Rashid Khashana     Al-Hayat     2003/09/8

Following the total war on the Palestinians that Israel has announced, one has the right to wonder about the purpose of the visit of Israeli Foreign Minister Silvan Shalom to Morocco, which violated one of the important resolutions of the Arab summit. Did it really serve, as it was said then, to prevent a severance between the two parties and set the reconciliation back on track? The Israeli decision to end the truce and eliminate all of Hamas and Al Jihad political leaders had been previously taken and everyone knew about it. Still, Shalom tried to sell illusions to the Arabs in order to achieve a breakthrough in the diplomatic severance decided by the Arab summit in 2000.   

Each time an Arab country makes a concession in favor of Israel, the latter shows its recognition by acting only more severely and violently. Following its Foreign Minister's first visit to the Moroccan capital years ago, Israel pursued the assassinations, infiltrations, bombings, destruction of agricultural lands and expansion of settlements, reaching to targeting the highest ranks of the Hamas leadership.

Instead of using the few pressure cards they have to push Sharon to implement the Roadmap, which he never believed in and never even considered carrying out, certain Arabs rushed to pressure the Palestinian side into offering further concessions, as if what the Israelis obtained with Mahmoud Abbas' government was not enough. In this regard, Shalom's visit to Morocco (and his earlier meeting with his counterpart Bin Issa in London) aimed at asking Rabat to exert additional pressure on the Palestinians, as the pressure exerted by certain Arab countries were obviously not enough to make them submit to the Israeli conditions. Can these states now prevent the Israeli tanks and choppers, based at the entry points of the West Bank and Gaza, from a total invasion and from advancing? What is keeping them from voicing their opinion in Washington and Tel Aviv, if their word is really taken into consideration the way they claim it is, so as to avoid a massacre?

Had they been able to do so, they would have pressured the EU's Foreign Ministers to avoid enlisting the political wing of Hamas on the black list. The strange thing about it is that European governments, starting with France, Greece and Belgium, have waged a battle with their partners in the Union behind the scenes of Riva Del Garda, to convince them of relinquishing this decision, whereas the Arab party didn't lift a finger.

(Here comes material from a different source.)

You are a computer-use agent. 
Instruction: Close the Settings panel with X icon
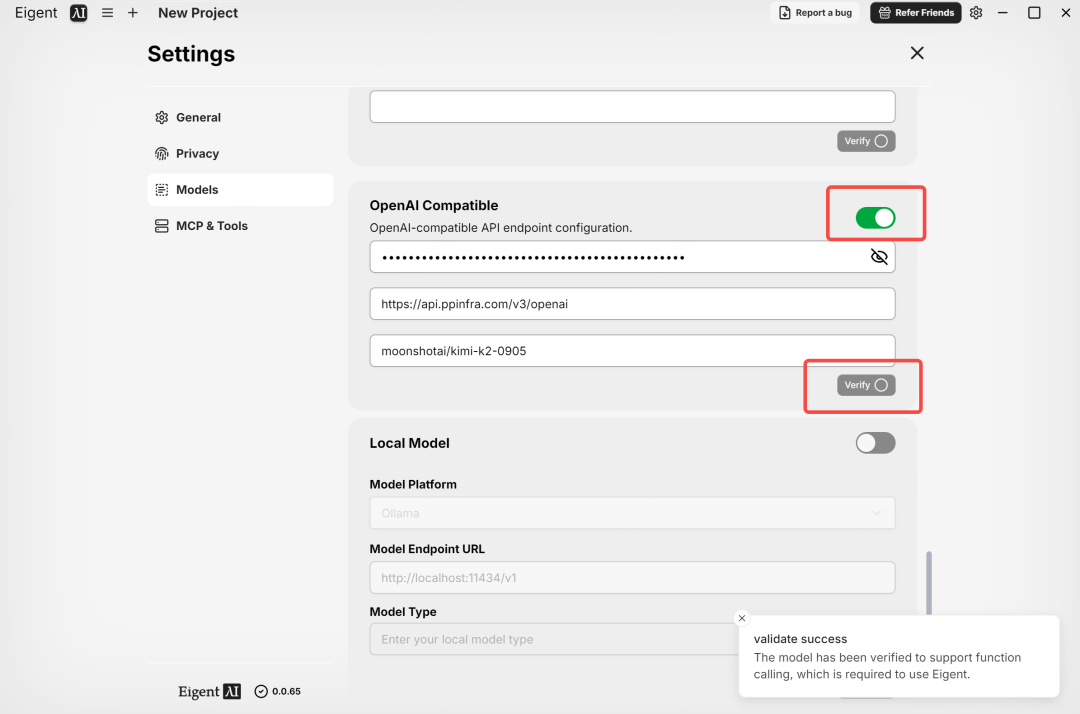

The Arab ministers could have backed up the attempts of their European counterparts in the opposition camp, hence turning the issue into its logical direction; but each one of them was probably busy thinking about his own Hamas or Jihad, even though it is dangerous to remain silent on this European logic, because it condemns resistance movements that are forced to resort to violence in self-defense against occupations. This could later develop to reach the other Palestinian factions, to end with having the entire Palestinian people on the European terrorist list.

On the whole, some Arabs are ready to exert on the Palestinians the kind of pressure that the Americans and Israelis want, but they are not ready to exert an equivalent pressure on Israel, whenever the Palestinians ask them to.